# [Yönerge]
İnançla ilgili yazıda din, sayısız etki alanı olması bakımından neye benzetiliyor?

# [Metin alıntısı]
———

İnanç Kalelerimizin Akıbeti

  Din, bilim ve sanat gibi temel insani faaliyet alanlarından birisi, hayatın çok farklı alanlarıyla ilişkilendirilmesi mümkün, tıpkı insan vücudunu saran kılcal damarlar gibi sayısız etki alanına sahip bir kültür kurumudur. Yüzyıllardır etkisini korumayı başaran farklı içtepilerin de etkisiyle birlikte, söz konusu inanma geleneği, on binlerce farklı inancı beraberinde getirdi. Zamanla sarmal haline gelen bu inanç dairelerinin içerisinde yer almayı sürdüren insanoğlu, Tanrı, evren, evrenin kaynağı, insanın özü ve kaderi, Tanrı ile insan arasındaki ilişkiler gibi yapısı itibariyle bilimsel olmayan, metafizik araştırma alanlarının kimi taraflar tarafından doldurulma iddiası, her birinin en doğru olduğu iddialarına alışma durumunda kalmıştır. Bu gibi gerçeklerin de etkisiyle birlikte, kendi dinine inanmayan her bir bireyi kurtarılacak kişi olarak görme veya karşı tarafı inancını savunmak zorunda bırakma ve bunu problem olarak görememe sistemi kurulagelmiştir. İşte burada bilgiden bağımsız olarak benimsenen böylesine bir kavramı, 'tebliğ' kavramının bir tık ötesine dahi taşımak sakıncalı olabilmektedir çünkü en temelde bilinen bir şeye inanılmaz, o şey yalnızca bilinebilir. Dolayısıyla inanılan bir şey de bilinemez; daha doğrusu dinde söz konusu olan inanmada, bilinme ihtiyacı veya herhangi bir bilgi ile doğrulanma gereği görülemeyeceği gibi herhangi bir karşı bilgi tarafından yanlışlanabilecek bir yapı veya özellikte de değildir. Yani buradaki inanç, insanın bir varlık hakkındaki bilgi eksiliğinden ötürü geçici bir süre için benimsenen, bu konuda kesin ve güvenilir bilgilere ulaşıldıktan sonra yerini söz konusu bilgiye terk etmesi gereken bir etkinlik değildir. Doğal olarak bir kişi tarafından aktarılan inanç temelli bilgi niteliği taşıyan ifadeler, karşı tarafın inancına çoğu zaman bir etki dahi oluşturamaz.

———

# [Veri alıntıları]
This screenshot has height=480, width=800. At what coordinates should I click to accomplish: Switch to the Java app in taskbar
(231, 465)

———

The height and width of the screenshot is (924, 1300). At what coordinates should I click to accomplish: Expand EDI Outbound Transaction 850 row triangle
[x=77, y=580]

———

# [Alıştırma cevabı]
İnsan vücudunu saran kılcal damarlara.